As the University Chapters program in MannMukti grows and I stay connected to the young people who are committed to wanting a better world for Desi people, I will keep thinking about how, as Professor Ratele said, “men need liberation from the structures that induce them to support the very ideologies that injure them, impoverish them, marginalize them, and treat them as not fully human.” It’s a facet of our collective mann mukti, mental liberation that is holding us all back from a freer and happier state of being.

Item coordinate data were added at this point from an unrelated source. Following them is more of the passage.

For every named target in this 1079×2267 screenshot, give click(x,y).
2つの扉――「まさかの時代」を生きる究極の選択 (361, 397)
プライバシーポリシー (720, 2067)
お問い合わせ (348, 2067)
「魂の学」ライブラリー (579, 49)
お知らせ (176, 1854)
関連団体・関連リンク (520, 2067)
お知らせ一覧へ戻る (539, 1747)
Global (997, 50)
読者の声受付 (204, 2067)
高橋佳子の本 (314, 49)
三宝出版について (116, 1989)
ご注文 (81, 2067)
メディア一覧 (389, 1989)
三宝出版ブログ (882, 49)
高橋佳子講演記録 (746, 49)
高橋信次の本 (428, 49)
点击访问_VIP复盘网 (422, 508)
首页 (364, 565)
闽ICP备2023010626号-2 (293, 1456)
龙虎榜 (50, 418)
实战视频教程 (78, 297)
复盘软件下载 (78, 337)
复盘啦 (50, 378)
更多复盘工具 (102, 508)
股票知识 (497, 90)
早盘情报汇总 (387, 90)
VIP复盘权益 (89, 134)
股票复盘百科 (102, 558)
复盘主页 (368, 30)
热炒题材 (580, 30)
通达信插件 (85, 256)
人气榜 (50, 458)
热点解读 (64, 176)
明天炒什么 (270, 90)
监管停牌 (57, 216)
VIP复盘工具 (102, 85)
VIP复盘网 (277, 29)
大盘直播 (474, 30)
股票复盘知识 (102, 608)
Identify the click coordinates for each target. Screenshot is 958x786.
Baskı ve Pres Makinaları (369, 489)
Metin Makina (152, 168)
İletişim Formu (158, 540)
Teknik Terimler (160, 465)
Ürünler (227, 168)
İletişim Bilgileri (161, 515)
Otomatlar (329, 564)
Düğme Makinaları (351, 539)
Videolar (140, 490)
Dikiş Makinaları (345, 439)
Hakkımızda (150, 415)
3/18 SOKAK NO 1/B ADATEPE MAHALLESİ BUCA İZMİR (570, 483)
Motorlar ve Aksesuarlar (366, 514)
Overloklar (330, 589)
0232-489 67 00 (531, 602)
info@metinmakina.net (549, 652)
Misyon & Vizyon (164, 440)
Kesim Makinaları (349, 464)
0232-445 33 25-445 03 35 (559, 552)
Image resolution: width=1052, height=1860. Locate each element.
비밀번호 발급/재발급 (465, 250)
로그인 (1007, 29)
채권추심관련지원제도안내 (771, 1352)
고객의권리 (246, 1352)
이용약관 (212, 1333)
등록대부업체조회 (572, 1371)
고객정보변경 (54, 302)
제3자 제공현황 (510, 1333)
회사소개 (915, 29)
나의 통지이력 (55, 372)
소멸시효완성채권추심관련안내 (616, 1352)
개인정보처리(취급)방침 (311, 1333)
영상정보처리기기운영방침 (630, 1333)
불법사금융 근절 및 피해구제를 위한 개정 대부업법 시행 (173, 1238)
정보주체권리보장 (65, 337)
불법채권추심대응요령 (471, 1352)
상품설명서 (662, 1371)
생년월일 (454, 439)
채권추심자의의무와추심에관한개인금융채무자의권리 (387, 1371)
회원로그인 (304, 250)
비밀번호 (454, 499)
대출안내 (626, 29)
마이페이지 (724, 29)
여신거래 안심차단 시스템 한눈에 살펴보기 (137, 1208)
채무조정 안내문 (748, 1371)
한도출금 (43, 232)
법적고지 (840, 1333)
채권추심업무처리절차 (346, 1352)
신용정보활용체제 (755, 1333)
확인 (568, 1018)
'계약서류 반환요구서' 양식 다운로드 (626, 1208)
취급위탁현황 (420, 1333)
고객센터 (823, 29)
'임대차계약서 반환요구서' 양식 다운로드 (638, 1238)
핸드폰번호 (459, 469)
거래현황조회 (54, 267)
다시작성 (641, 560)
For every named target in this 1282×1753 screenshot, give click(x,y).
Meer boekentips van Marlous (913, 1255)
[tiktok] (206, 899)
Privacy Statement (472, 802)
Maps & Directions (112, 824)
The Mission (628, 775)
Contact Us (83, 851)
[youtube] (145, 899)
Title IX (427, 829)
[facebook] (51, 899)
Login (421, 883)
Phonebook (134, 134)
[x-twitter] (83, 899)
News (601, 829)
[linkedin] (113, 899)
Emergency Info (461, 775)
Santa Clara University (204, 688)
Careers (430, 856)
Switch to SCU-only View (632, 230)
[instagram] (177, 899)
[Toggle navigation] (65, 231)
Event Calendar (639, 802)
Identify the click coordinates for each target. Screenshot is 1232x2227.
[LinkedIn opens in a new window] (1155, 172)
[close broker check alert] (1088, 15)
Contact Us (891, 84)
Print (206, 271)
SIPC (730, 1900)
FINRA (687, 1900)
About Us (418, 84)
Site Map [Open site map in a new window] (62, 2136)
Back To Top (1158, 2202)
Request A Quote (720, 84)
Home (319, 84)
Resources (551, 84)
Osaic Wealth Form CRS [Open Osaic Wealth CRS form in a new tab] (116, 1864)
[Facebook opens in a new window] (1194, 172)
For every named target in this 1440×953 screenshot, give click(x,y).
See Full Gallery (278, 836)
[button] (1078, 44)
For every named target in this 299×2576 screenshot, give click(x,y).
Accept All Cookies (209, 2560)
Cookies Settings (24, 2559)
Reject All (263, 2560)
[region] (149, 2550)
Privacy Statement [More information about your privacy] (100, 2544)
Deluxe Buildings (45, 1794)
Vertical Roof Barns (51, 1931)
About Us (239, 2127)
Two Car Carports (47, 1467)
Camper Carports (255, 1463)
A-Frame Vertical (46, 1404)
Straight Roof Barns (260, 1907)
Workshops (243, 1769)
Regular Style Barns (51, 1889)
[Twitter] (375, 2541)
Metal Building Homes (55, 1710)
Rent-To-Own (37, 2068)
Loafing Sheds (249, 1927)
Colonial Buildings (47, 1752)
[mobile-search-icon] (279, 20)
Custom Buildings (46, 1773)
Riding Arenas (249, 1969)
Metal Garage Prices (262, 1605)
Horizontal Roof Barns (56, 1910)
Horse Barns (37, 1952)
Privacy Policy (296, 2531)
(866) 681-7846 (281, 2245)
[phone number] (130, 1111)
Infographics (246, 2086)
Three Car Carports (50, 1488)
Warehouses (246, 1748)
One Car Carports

((My reflection works through a gender binary, but this is contrary to the reality that gender and sexuality are fluid, that we are dealing not just with patriarchy but specifically a cis-hetero-patriarchy, and that homophobia remains disturbingly prevalent amongst Desi people. The work of organizations like KhushDC, SALGA, and Trikone, as well as online spaces like Subtle Queer Curry Traits are incredibly important, particularly as they are largely volunteer-led and managed with extensive emotional labor and care.))

Shivani is a budding South Asian American racial and immigrant rights advocate who currently works as the Outreach Coordinator to Asian Communities at the Center for Safety and Change. She is a member of the New York City Chapter of National Asian Pacific American Women's Forum, on the Emerging Leaders Council of Planned Parenthood Hudson Peconic, and serves as the Vice President of University Chapters of MannMukti.